Neuron-glia synapses in the brain

Abstract

The ability to investigate the electrophysiological properties of individual cells in acute brain tissue led to the discovery that many glial cells have the capacity to respond rapidly to neuronal activity. In particular, a distinct class of neuroglial cells known as NG2 cells, which exhibit many of the properties that have been described for glial subtypes such as complex cells, polydendrocytes, synantocytes and GluR cells, express ionotropic receptors for glutamate and GABA. In both gray and white matter, NG2 cells form direct synaptic junctions with axons, which enable transient activation of these receptors.

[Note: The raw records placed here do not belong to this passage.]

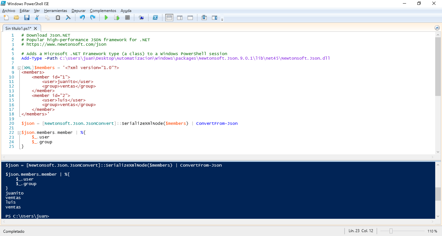
Task: Adjust the 110% zoom slider
Action: pos(391,230)
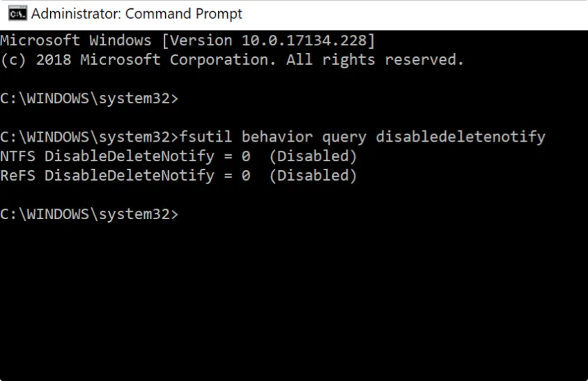The width and height of the screenshot is (588, 381).
Task: Click the blank title bar area right of title
Action: 418,14
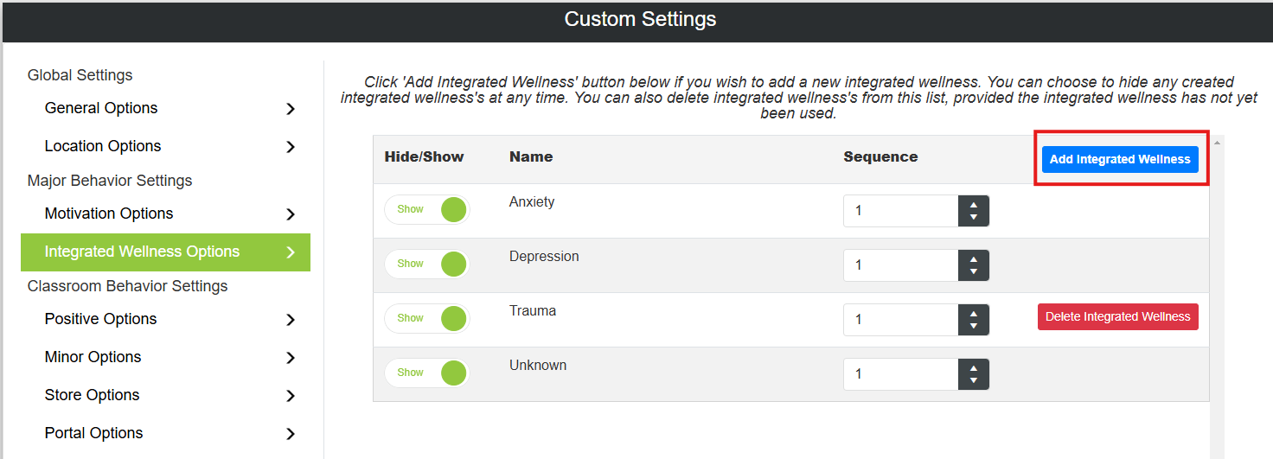Click the Unknown row sequence number field
Viewport: 1273px width, 459px height.
901,374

Electrophysiological analyses have shown that these neuron-glia synapses exhibit all the hallmarks of 'classical' neuron-neuron synapses, including rapid activation, quantized responses, facilitation and depression, and presynaptic inhibition. Electron microscopy indicates that axons form morphologically distinct junctions at discrete sites along processes of NG2 cells, suggesting that NG2 cells are an overt target of axonal projections. AMPA receptors expressed by NG2 cells exhibit varying degrees of Ca(2+) permeability, depending on the brain region and stage of development, and in white matter NG2 cells have also been shown to express functional NMDA receptors. Ca(2+) influx through AMPA receptors following repetitive stimulation can trigger long term potentiation of synaptic currents in NG2 cells. The expression of receptors with significant Ca(2+) permeability may increase the susceptibility of NG2 cells to excitotoxic injury. Future studies using transgenic mice in which expression of receptors can be manipulated selectively in NG2 cells have to define the functions of this enigmatic neuron-glia signaling in the normal and diseased CNS.

Figure 1

Properties of synaptic inputs to NG2 cells in an acute slices of hippocampus from juvenile transgenic hGFAP/EGFP mice. (A) The morphology of NG2 cells was visualized by Texas Red dextran-filling during whole-cell recording. Subsequent confocal analysis and 2D maximum projection shows the extensive arborization of their processes. Note the typical nodules appearing as dots all along the fine processes (bar 10 μm). A typical current pattern is given in the middle panel. Current responses were evoked by de- and hyperpolarizing the membrane between +20 and −160 mV (holding potential −80mV, 10 mV steps, bars 1 nA, 10 ms). Post-recording immunostaining and triple fluorescence confocal analysis were applied to test for NG2 immunoreactivity. The middle panel shows three separated colour channels of one confocal plane. Texas Red dextran labelling is given in green (g), NG2 immunoreactivity in red (r), and EGFP expression in blue (b). The superimposed RGB picture (right) shows the membrane-associated distribution of NG2 immunoreactivity of the recorded cell (yellow details). (B) Postsynaptic currents were recorded from an NG2 cell upon short single pulse stimulation. At least two types of presynaptic neurons, glutamatergic CA3 pyramidal neurons and GABAergic interneurons, innervate hippocampal NG2 cells. Corresponding glial postsynaptic currents can be distinguished by their current kinetics and their pharmacological profiles. Modified from Jabs et al. (2005).